Friday, May 16, 2008

My Garden Command Center

Every gardener has to have a place to keep their stuff - the Garden Command Center. The only place I have for that is the back patio. There are couple steps down from the back door, and a slanted cellar door takes up a lot of the space - not to mention the trash cans have to be here. So there is not a lot of space.

I trash-picked a little green table to hold my buckets of tools and stakes. I have an old tin pretzel can to keep bigger stakes in line. The wooden drawer is a trash find waiting to be used. (Sensing a trash-picking theme? Oh wait, I'm recycling.) I keep a box of plastic pots on the cellar slant, and a pile of salvaged berry baskets I am going to use to make gift planters later in the summer.

We do at least have a little shed attached to the back of the house, to hide my tool mess. All the houses on the block had them at one time, but many have been taken out in kitchen expansions. It is decorated with what I like to think of as "metal sculpture." It's really a guitar-shaped CD rack, but I like it as outdoor art.

And then there is the chair, from which I survey my garden domain. My big waxed cardboard box that I use to mix soil and fill pots. My pot supply. The little row of things rooting and germinating. And then my sidewalk lined with containerized plants. My "solar clothes dryer" - and you can see that two other neighbors are using their solar dryers, too.

See my grass? I think of it as a mulch bed. It's so small we cut it by hand with a grass shears. No mower. I like to use the pavement throw my weeding and cut grass. I let it dry out and then use it to mulch, except for the pile of seedy weeds and diseased things, that goes into the trash. I can't make a big enough compost pile to cook the seeds. The chair is where I sit to think about cutting the grass.

In a city, you have to focus on your own narrow strip of the world. You *really* want to avoid looking to the left. The neighbor's little construction project has been going on for two years, in fits and starts. I guess he keeps running out of money. It's a clay and beer-can wasteland right now, but the mud wasps absolutely love the foundation pit full of standing water. I can't really put in a higher fence without losing the air flow and full sun across the whole yard, so I have developed my powers of "ignore". I do harvest useful rocks there, and we got a lot of science lessons out of it - geology, erosion, soil profile, how a foundation is poured....

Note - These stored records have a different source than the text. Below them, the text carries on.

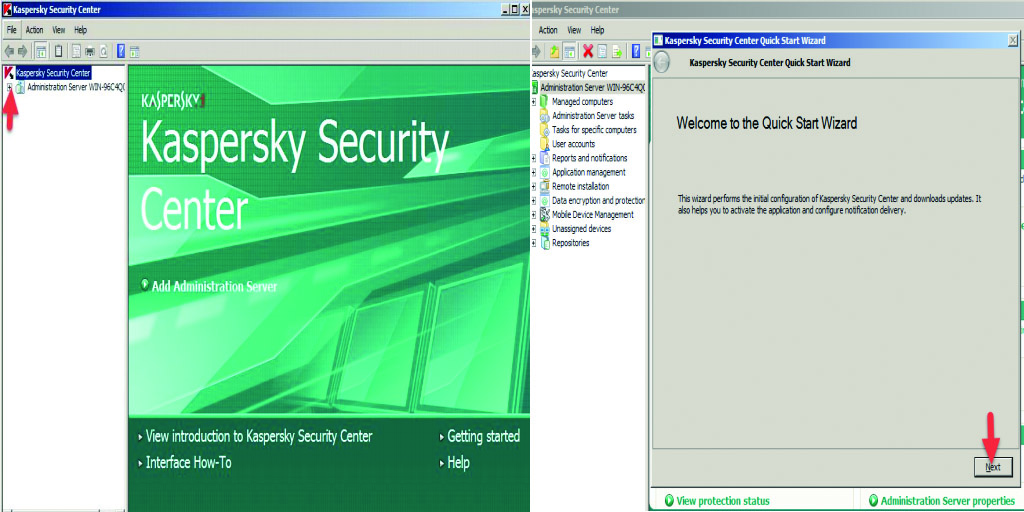Viewport: 1024px width, 512px height.
Task: Click the Repositories icon in the tree
Action: click(544, 243)
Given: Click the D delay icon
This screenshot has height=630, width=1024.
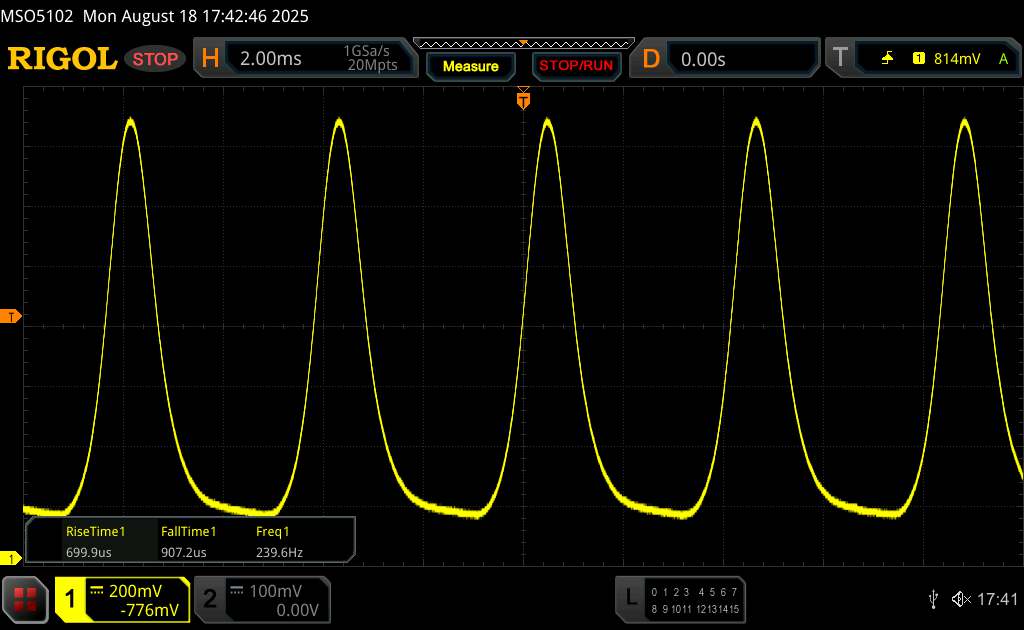Looking at the screenshot, I should pyautogui.click(x=651, y=59).
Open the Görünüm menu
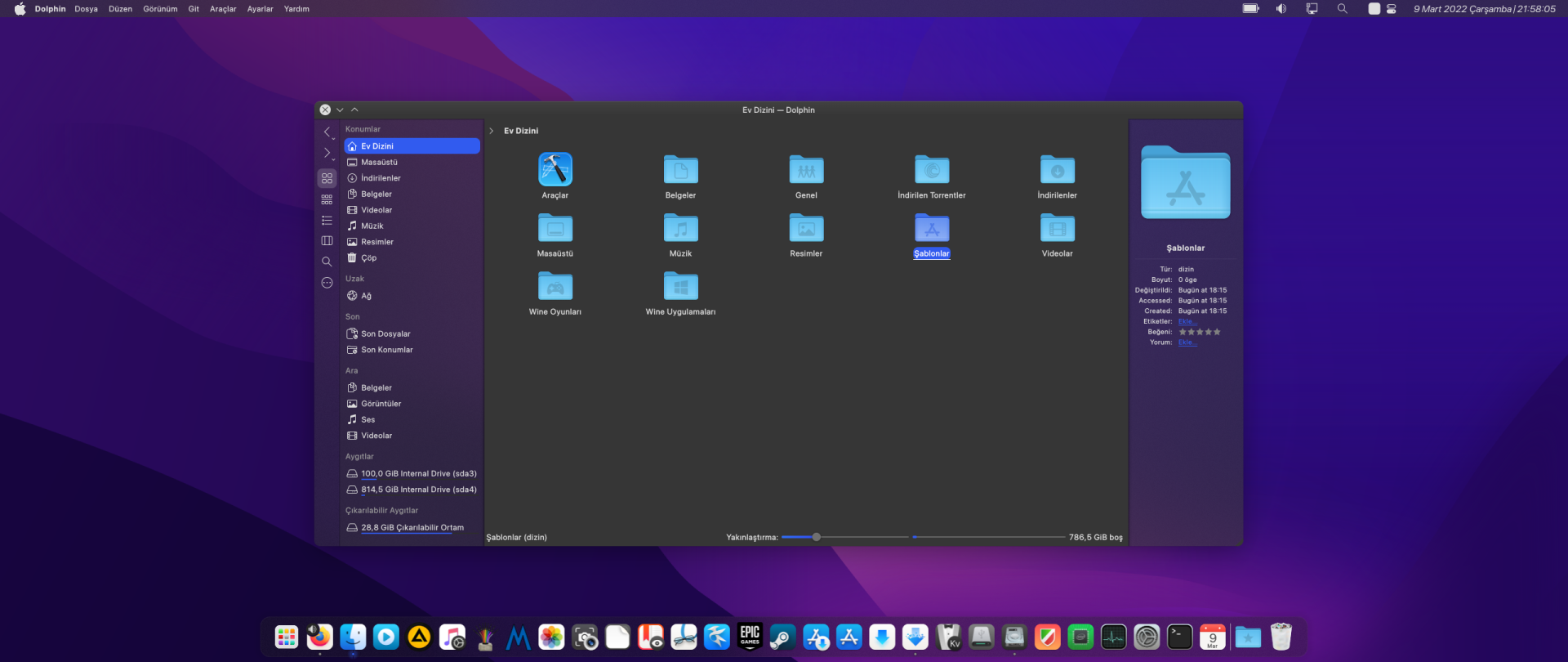 (x=160, y=9)
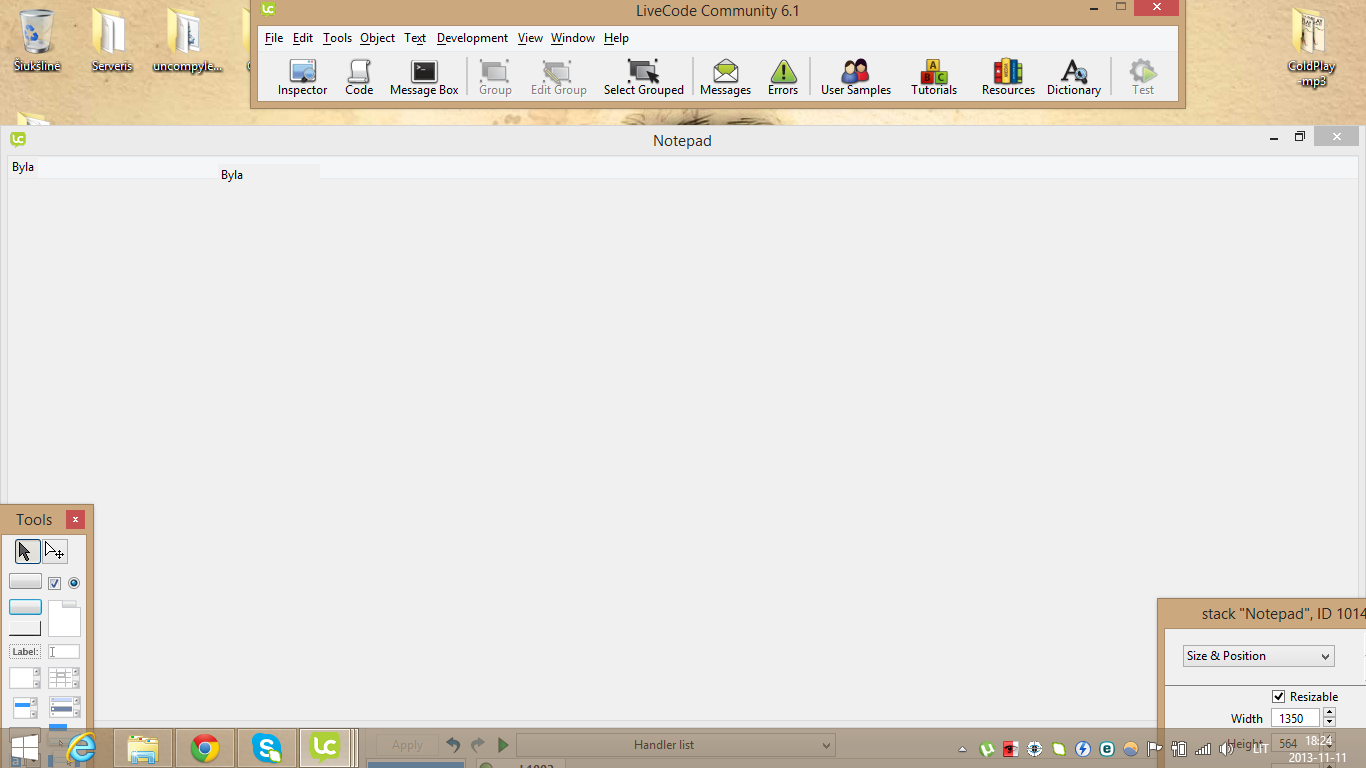The width and height of the screenshot is (1366, 768).
Task: Open the Dictionary from toolbar
Action: point(1073,78)
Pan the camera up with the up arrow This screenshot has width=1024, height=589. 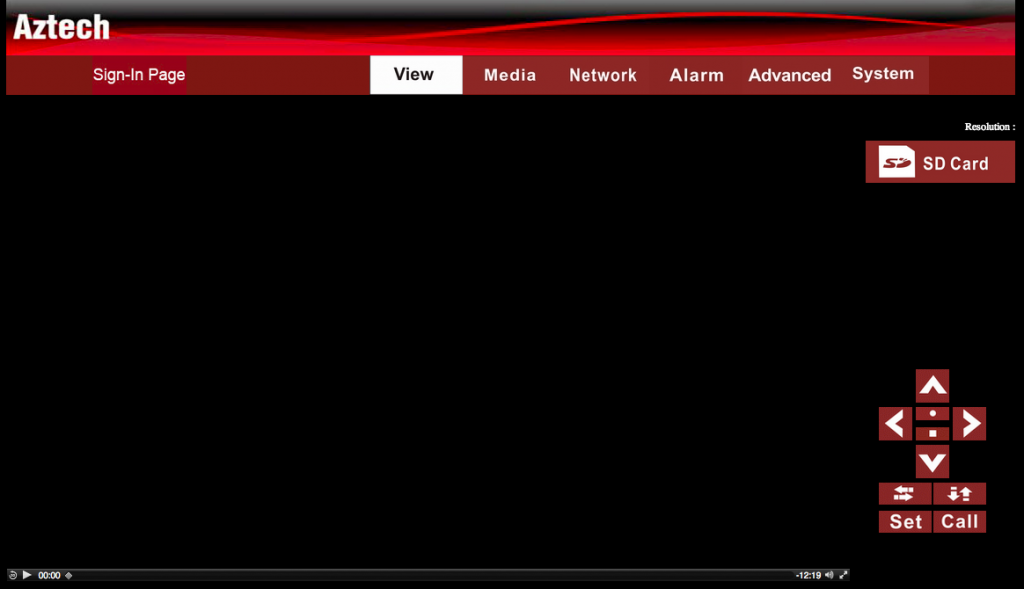pos(932,386)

Amazing how many photos are required to document such a small garden.


jayedee said...

hello! my name is jayedee and i'm a trash picker......errrr.....i mean recycler too! i remember the days when my husband trash picked and i complained! now i'm out there with the best of 'em!

LisaZ said...

I love your photos! And commentary. You do have skinny yards there in Reading, don't you?

A friend of mine from college here in MN went to high school in Reading in the 80s. Her parents are now in MN but lived there through college and beyond. I visited them once, with her. All I really remember is going to the outlets, though!

Glad to see all the line-drying of clothes, too. You have a great blog!

Lisa in MN

Matriarchy: said...

Isn't it a small world? The outlets used to be a big thing here. But then every town figured out they could have them, and it stopped being unique to Reading. We do still have a few, but nothing like it once was.

LisaZ said...

Matriarchy, thanks for the recipe for curried split pea soup in the crockpot. I'll try it. Have you ever made it without the ham bone? I love ham but I made a veg. one for times we don't have ham or much meat (because it's hard to store...) The ham bone makes split pea soup taste so much better, but I was hoping for good taste without it!